En dépit de toutes les controverses et incertitudes qui entourent le monde lactate, un fait demeure : le taux de lactate présent dans le sang est fortement corrélé à l'intensité de l'exercice (parmi d'autres citons Rieu, 1993). Plus un athlète courre vite, plus il produit de lactates. Ce simple constat justifie son utilisation dans le contrôle et le suivi de l'entraînement. Sa légitimité est d'autant plus grande que les performances réalisées en course de demi-fond et de fond sont, elles aussi, prévisibles à partir des taux de lactate relevés à l'entraînement.
Nombreux sont les auteurs qui ont montré que le seuil lactique, ou la fraction de consommation maximale d'oxygène correspondant à une augmentation rapide du taux de lactate dans le sang apparaît comme un facteur déterminant de la performance en course d'endurance (Mac Dougall 1977, Skinner et Mc Lellan, 1980, Sjödin and Jacobs 1981, Brooks 1985, Davis 1985).

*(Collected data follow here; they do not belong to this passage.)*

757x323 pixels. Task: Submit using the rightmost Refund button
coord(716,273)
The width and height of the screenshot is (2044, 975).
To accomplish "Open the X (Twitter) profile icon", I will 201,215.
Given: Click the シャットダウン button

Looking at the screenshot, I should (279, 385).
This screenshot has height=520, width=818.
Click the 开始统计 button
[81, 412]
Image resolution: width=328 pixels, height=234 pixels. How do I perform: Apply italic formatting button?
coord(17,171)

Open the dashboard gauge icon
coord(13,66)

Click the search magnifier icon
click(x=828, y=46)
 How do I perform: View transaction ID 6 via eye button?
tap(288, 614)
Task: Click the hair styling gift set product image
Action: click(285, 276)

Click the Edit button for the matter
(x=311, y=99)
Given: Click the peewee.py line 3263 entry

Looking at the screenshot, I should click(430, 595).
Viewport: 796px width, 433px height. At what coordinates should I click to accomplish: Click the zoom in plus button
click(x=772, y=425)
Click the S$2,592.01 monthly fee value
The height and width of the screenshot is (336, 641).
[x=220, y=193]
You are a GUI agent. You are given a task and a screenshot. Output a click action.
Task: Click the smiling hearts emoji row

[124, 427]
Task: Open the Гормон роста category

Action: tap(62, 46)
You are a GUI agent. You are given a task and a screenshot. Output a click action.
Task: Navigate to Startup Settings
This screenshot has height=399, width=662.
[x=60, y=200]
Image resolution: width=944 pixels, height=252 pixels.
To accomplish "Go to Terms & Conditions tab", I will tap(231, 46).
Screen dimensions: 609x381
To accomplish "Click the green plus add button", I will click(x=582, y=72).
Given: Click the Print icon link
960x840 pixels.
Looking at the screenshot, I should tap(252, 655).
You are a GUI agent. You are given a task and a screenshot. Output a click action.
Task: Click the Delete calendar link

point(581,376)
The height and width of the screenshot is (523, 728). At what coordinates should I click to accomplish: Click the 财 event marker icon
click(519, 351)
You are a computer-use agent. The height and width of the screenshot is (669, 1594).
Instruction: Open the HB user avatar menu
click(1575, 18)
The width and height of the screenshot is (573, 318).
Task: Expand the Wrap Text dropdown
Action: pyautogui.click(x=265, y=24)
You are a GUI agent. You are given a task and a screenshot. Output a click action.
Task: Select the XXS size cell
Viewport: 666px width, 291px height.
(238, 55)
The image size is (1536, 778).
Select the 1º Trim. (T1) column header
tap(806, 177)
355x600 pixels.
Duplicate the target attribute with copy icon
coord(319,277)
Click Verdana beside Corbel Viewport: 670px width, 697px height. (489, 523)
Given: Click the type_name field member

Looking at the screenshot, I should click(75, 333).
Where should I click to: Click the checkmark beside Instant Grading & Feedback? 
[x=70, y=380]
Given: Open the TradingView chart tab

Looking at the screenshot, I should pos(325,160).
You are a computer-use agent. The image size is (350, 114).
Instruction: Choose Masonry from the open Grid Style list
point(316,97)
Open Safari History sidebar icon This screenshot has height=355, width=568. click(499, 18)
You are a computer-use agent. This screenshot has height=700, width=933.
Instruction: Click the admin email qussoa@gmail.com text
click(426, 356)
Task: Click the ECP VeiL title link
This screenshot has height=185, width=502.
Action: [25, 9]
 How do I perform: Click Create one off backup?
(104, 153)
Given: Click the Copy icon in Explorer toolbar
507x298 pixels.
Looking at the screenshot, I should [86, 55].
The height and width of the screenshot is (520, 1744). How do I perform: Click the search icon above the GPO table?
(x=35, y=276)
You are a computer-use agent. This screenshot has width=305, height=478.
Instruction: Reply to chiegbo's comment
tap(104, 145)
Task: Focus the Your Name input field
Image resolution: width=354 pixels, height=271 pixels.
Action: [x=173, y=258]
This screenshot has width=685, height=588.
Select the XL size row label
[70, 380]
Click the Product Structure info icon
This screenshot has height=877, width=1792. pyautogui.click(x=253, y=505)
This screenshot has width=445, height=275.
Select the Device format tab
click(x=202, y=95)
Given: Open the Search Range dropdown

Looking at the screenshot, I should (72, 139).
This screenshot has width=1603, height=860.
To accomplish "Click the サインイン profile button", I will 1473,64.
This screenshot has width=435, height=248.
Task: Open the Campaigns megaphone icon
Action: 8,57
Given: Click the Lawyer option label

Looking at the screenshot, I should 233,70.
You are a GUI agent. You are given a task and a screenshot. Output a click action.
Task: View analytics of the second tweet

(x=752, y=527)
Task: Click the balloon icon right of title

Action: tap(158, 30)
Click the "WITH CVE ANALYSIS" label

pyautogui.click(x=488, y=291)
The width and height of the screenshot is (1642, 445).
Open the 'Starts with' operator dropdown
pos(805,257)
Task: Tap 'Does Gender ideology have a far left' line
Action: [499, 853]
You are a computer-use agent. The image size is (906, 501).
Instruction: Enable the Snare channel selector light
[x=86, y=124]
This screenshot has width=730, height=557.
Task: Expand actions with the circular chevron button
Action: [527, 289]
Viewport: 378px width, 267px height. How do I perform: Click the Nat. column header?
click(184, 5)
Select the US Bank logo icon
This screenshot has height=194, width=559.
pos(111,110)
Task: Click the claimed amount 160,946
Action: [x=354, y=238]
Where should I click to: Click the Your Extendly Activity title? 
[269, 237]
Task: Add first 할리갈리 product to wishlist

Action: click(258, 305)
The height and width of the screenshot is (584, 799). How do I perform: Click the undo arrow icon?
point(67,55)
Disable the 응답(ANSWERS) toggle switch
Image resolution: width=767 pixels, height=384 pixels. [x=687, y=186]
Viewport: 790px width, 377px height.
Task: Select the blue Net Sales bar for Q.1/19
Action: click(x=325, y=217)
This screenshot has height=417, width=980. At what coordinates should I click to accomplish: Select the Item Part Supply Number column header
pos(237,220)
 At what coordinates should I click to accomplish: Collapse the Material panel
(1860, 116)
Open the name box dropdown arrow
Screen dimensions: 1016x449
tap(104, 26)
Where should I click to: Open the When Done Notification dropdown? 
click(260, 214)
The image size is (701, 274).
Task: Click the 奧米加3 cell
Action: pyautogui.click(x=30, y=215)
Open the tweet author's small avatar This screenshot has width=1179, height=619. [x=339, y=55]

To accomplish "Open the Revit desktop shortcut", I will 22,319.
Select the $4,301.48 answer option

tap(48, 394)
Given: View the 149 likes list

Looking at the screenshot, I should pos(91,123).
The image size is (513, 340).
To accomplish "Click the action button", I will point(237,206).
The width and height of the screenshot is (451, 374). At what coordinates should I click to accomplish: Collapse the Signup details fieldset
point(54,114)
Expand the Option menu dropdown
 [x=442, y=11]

Pour certains d'entre eux, il serait un indicateur de la performance en endurance plus fiable que la consommation d'oxygène (Miller et Manfredi, 1987), la composition en fibres musculaires et l'économie de course (FarellL, 1979).
Objectivation de l'effort réellement subit par l'organisme, prévision de la performance ; autant de caractéristiques qui ont accompagné et contribué au développement de l'utilisation du lactate dans la pratique sportive.
En pratique
Le suivi de l'entraînement par l'intermédiaire de la lactatémie demande de posséder un petit analyseur portatif. De tels appareils sont disponibles sur le marché pour moins de 2000 francs.
Pendant et après l'épreuve de course, l'athlète se pique le bout du doigt à l'aide d'un stylo-piqueur. Il dépose une goutte de sang sur une lamelle qui est ensuite insérée à l'intérieur de l'appareil. En une minute le taux de lactate sanguin est donné et enregistré par l'analyseur. Selon le type de test effectué, la mesure du lactate s'effectue pendant les pauses et/ou à l'issue de l'épreuve. Elle n'a de pertinence que comparé au même test effectué quelques semaines plus tôt.
Suite à un entraînement aérobie, différentes évolutions peuvent advenir. Donnons les trois profils le plus souvent observés.
1la vitesse réalisée pendant le test a augmenté alors que le taux sanguin absolu (à une vitesse donnée) a diminué. C'est la meilleure configuration possible suite à un travail aérobie. L'athlète est capable d'aller plus vite sans produire plus de lactate. Son potentiel aérobie a progressé.
2la vitesse au test s'est maintenue ou a baissé ; le taux de lactate a augmenté. Les qualités aérobies ont régressé. Cette évolution est souvent observée après une phase d'inactivité.
3la vitesse s'est maintenue ou a régressé. Deux hypothèses sont possibles. Ou l'athlète était fatigué le jour du test (fatigue momentanée) ou il est fatigué depuis un moment ; surentraîné ; ne supportant pas l'entraînement qu'il réalise. Dans les deux cas, il serait bon de prendre quelques jours de repos et de refaire le test pour s'assurer du résultat. Va-t-il dans le sens du test précédent et de l'état général de l'athlète ? Si c'est le cas et que l'hypothèse du surentraînement est vérifiée, il est urgent de ne rien faire c'est à dire de prendre du repos et de repenser l'entraînement.
Si l'entraînement visait au développement de la filière anaérobie, alors les résultats doivent être rapportés aux adaptations attendues (production, diffusion, métabolisation - voir la physiologie/énergie/la filière anaérobie acide).
En moyenne, les taux de lactate trouvés aux différentes allures de course s'approchent des chiffres suivants :
Concentrations lactiques moyennes (en mmol/litre) dans différentes épreuves de courses. Les couleurs font référence aux zones d'allures (les vitesses)
Pour en finir avec ce chapitre, précisons que la mesure de la lactatémie n'est pas un geste anodin. Elle impose de sérieuses précautions méthodologiques autant pour la santé de l'athlète et de l'entraîneur (manipulation de sang) que pour la validité des résultats trouvés. Ces inconvénients nous font conseiller de réserver son utilisation aux seuls athlètes très entraînés, expérimentés et dans le cadre d'une information globale sur les méthodes de mesure.
Elle peut être avantageusement remplacée par l'utilisation d'autres indicateurs comme la fréquence cardiaque (physiologie/cardiaque) ou la perception de l'effort (physiologie/perception de l'effort) qui procurent les mêmes bénéfices que la lactatémie sans avoir à supporter ses inconvénients.